◆ **TASK INSTRUCTIONS**: Your response should contain each line of the data that includes "link".

[Stored data]
○ ○ ○ ○
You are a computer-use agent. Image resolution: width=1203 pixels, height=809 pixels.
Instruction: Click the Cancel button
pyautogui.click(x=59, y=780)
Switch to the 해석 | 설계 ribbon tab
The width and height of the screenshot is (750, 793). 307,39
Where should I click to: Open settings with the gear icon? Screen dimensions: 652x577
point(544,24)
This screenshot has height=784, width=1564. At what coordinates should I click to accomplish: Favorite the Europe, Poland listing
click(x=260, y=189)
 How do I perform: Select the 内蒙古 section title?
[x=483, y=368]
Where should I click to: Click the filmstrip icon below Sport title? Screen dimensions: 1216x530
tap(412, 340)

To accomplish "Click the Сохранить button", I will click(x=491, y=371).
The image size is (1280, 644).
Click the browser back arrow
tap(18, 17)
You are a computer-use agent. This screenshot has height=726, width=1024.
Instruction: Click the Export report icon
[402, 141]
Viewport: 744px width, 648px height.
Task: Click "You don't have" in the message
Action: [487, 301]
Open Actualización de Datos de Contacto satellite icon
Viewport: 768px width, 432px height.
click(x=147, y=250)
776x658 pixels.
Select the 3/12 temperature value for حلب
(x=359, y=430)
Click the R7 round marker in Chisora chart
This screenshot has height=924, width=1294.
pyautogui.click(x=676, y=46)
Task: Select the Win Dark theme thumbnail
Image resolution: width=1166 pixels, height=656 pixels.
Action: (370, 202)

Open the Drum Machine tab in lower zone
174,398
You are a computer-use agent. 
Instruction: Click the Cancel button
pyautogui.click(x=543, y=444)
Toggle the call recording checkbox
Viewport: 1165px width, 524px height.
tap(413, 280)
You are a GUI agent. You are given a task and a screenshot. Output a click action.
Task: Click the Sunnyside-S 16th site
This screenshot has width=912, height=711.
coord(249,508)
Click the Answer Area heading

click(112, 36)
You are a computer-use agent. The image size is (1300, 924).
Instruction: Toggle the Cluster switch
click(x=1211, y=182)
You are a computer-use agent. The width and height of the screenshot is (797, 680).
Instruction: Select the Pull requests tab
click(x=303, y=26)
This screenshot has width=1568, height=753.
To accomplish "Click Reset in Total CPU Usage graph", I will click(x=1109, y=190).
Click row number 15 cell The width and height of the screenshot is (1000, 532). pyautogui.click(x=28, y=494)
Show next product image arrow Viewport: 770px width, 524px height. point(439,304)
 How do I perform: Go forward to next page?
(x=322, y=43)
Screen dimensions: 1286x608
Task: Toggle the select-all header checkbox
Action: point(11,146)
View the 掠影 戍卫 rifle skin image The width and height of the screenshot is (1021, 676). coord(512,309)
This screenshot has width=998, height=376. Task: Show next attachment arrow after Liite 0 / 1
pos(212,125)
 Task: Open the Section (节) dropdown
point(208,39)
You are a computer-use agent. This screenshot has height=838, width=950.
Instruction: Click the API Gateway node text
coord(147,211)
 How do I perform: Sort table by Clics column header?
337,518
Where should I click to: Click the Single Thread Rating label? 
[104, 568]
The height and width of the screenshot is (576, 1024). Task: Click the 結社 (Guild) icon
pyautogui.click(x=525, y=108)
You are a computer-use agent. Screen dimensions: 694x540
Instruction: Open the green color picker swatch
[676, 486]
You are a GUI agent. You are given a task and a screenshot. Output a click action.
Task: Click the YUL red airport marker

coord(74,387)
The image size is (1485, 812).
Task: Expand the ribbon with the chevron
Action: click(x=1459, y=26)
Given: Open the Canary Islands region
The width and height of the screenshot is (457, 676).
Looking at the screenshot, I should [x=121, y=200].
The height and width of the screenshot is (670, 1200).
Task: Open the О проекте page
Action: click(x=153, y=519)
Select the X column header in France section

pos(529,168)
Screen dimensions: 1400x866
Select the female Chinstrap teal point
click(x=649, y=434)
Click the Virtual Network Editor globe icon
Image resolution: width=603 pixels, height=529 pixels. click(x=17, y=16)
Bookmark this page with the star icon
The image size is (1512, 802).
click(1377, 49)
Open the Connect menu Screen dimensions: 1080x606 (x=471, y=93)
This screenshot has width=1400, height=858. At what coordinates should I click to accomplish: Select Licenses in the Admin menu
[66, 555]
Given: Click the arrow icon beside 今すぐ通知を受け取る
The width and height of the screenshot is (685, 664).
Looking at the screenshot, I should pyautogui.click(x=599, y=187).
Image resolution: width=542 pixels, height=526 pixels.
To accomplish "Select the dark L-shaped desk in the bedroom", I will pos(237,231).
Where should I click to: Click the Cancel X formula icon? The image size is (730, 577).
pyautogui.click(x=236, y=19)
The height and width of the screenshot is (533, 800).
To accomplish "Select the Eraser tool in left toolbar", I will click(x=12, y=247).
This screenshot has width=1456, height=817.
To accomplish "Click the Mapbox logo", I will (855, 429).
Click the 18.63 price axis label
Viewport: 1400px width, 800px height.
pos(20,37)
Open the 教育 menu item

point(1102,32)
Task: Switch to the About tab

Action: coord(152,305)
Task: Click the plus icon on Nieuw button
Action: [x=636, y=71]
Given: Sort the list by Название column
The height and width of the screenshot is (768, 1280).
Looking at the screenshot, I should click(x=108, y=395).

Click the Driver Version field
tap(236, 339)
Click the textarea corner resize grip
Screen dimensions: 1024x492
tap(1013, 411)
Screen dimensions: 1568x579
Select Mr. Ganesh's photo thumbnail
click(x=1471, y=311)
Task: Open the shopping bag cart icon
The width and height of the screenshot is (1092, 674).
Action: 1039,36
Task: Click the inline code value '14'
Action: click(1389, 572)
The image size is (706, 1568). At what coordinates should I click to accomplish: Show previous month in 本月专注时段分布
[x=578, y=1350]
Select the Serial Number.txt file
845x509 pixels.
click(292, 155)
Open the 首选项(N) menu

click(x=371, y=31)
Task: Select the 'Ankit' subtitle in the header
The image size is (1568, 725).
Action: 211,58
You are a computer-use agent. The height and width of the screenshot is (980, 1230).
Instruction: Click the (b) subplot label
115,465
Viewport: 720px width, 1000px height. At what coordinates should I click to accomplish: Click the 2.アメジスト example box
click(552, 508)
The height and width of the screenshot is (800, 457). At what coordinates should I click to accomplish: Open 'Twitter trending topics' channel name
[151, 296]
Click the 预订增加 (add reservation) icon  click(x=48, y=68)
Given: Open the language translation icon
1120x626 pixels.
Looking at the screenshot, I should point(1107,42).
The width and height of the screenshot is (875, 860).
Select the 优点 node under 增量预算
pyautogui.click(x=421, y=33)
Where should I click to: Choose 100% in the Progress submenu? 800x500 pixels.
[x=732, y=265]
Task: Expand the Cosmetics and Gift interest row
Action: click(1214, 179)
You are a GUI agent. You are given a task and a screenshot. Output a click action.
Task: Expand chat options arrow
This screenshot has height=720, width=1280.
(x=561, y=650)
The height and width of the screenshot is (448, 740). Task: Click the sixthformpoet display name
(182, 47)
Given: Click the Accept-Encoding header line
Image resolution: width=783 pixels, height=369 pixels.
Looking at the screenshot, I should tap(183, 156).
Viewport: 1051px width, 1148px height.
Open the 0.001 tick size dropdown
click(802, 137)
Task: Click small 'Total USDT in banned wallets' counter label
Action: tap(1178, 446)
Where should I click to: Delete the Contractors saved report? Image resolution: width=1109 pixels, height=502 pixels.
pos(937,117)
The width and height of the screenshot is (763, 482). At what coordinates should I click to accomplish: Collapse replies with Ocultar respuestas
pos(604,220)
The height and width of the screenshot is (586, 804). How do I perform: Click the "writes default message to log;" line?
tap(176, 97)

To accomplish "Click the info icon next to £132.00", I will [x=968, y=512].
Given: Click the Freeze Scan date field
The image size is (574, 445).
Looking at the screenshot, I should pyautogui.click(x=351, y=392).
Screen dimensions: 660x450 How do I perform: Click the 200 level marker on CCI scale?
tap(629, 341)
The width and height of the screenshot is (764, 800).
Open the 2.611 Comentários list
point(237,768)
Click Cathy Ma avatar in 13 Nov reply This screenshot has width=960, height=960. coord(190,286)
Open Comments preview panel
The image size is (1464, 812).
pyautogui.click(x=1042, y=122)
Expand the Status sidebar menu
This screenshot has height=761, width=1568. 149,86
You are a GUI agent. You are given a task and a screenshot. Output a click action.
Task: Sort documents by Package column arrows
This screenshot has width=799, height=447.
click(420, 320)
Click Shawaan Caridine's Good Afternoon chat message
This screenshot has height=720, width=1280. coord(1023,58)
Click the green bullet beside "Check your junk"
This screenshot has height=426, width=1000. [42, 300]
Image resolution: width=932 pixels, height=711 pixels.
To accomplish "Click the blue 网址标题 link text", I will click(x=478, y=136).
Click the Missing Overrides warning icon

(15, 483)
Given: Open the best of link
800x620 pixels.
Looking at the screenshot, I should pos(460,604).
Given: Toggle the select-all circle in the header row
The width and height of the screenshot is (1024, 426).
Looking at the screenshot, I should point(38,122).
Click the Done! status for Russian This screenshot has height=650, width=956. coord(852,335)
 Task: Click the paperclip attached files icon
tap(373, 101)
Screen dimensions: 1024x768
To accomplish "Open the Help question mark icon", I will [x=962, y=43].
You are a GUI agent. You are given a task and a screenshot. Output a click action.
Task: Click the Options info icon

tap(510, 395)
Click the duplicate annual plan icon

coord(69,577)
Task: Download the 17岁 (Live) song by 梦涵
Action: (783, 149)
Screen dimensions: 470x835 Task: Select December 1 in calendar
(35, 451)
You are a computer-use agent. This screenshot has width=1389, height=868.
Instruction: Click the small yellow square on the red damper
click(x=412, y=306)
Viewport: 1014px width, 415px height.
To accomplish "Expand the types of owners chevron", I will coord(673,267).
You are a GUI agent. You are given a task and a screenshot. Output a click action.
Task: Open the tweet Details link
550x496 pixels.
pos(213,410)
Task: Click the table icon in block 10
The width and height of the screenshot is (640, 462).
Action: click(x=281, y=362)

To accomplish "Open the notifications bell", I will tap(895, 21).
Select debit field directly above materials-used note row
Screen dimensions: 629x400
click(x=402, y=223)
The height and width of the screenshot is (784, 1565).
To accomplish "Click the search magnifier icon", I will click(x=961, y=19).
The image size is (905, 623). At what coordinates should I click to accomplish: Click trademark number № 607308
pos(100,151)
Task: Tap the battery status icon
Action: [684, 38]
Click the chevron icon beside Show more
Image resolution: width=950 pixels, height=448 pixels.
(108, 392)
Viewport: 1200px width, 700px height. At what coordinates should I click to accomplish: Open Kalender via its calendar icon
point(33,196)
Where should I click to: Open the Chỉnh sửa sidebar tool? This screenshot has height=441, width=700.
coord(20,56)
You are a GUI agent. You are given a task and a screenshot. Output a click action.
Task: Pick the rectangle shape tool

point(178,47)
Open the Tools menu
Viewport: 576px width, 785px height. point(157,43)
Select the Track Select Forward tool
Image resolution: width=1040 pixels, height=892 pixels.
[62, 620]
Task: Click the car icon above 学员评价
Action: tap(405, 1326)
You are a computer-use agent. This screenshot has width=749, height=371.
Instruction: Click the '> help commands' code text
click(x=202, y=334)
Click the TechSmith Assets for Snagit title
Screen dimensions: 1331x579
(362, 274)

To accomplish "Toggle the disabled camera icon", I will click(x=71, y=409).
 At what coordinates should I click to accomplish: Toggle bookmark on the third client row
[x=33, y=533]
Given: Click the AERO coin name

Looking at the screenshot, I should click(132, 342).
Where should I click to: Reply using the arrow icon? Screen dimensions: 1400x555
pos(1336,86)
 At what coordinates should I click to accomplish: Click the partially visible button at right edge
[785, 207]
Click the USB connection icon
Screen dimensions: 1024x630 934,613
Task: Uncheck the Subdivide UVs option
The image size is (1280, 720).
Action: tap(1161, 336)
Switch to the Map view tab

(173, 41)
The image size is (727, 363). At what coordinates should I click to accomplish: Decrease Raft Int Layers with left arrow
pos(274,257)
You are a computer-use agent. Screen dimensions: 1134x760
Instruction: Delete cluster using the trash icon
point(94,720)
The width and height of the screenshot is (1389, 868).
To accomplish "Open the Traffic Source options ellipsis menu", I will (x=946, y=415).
○ ○ ○ ○
◆ **FINAL ANSWER**:
To accomplish "Click the blue 网址标题 link text", I will click(x=478, y=136).
Given: Open the best of link
Task: Open the tweet Details link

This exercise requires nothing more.